Does this happen in your house? The weather gets a touch warmer, the sun shines a bit brighter, and the general consensus becomes....It's Spring! You cannot ever say this too loudly in New England of course, because surely if Mother Nature sees the rejoicing, she will inevitably throw one last April snow storm your way. But, this is not about the slow slide into Spring. In our house, we have a problem. A serious one. Well not so serious, but hilariously annoying. Henry and Owen have plum forgotten how to deal with short sleeves. After over 150 days of cold temperatures and a commitment to cozy long sleeves, jackets, sweaters, gloves, hats, long john's, and heavy socks, this weekend I pulled out a short sleeved shirt and their world melted. Really though! It all started like a normal morning. We cuddled in bed as a family and laughed and talked about our day. We ate some breakfast slowly and I drank a cup of coffee. Then we headed upstairs to shift into our attire for the day. They slipped on their pants, one leg at a time and chatted about their interests and ideas. No issue when it came to the socks either. Then it was time for the shirt. This item had drastically changed in their 24 hour cycle. With predictions in the mid-60s, it was time to try a short sleeve. Naively, I thought nothing of this moment. It was just part of the normalcy of my own Spring transition. A time of year, that is exciting and much anticipated.

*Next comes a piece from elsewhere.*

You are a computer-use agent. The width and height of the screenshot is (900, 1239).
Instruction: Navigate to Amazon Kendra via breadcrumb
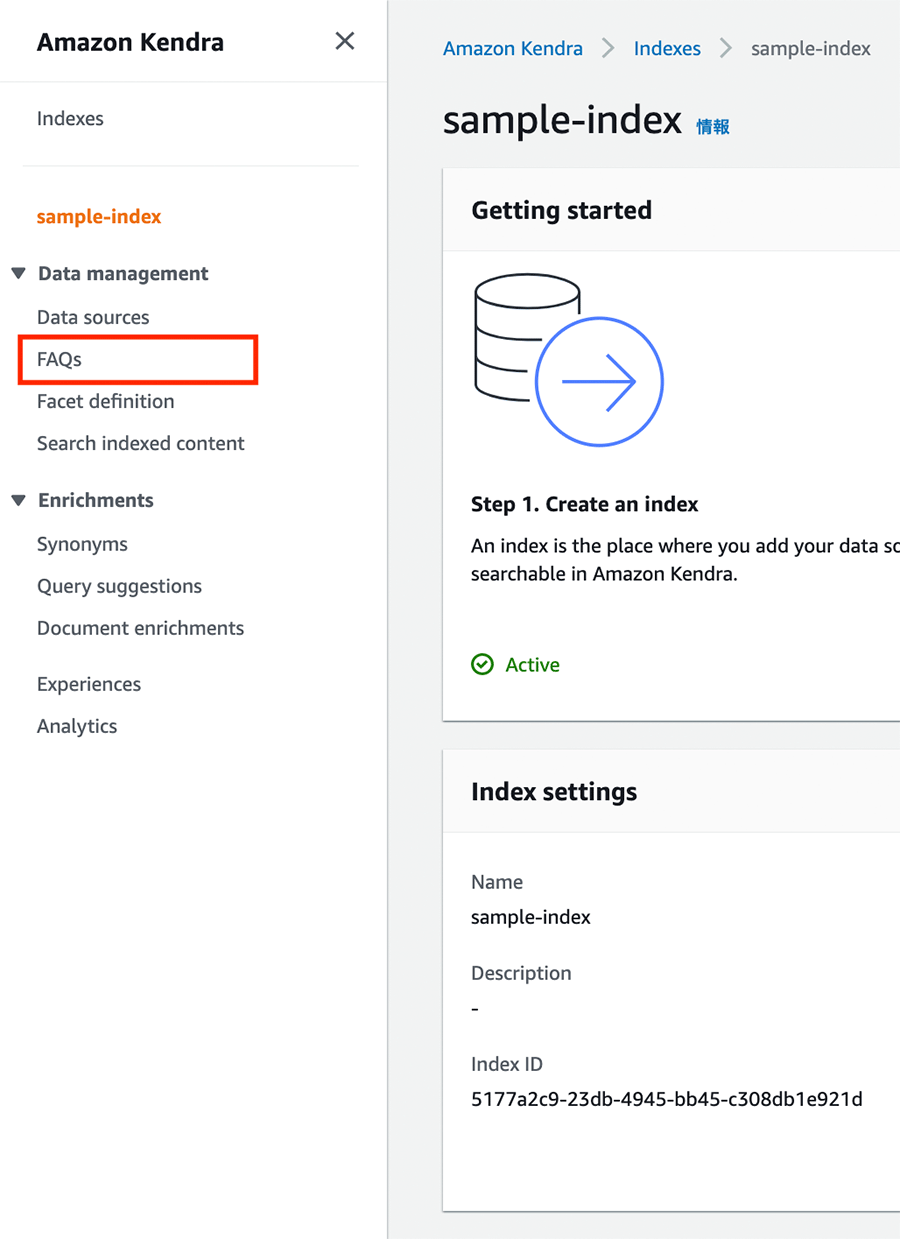pyautogui.click(x=512, y=47)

But, for the boys is was HARD and devastating! What the heck are short-sleeves? Why are my arms suddenly exposed? What do I do in the breeze? They fussed quite a bit as I tried to wrestle them into one. THEN once on, they were not impressed. Bottom lips all the way out, it was clear they were not happy with this new development. Each tried harder than the other to pull the little sleeves down their arms. Unfortunately, this only made the shoulder become exposed as it popped out the neck opening! Then came the arm slapping as though that would generate some sort of warmth or coverage. Finally they pulled their arms inside and down their shirts to stick alongside their torsos. And there we were, my armless boys unwilling to give Spring a try and I a tired and sweaty parent not sure how to get them outside to run and enjoy the shift in weather. They won the battle. Donning long sleeve shirts and demanding jackets and gloves too, we headed out. Slowly they shed the gloves, then the jackets. They did not budge on the shirts though. By Sunday, we got Henry into the short sleeves as long as they were batman. Now we wait the little one out. The temperatures will eventually convince them, no?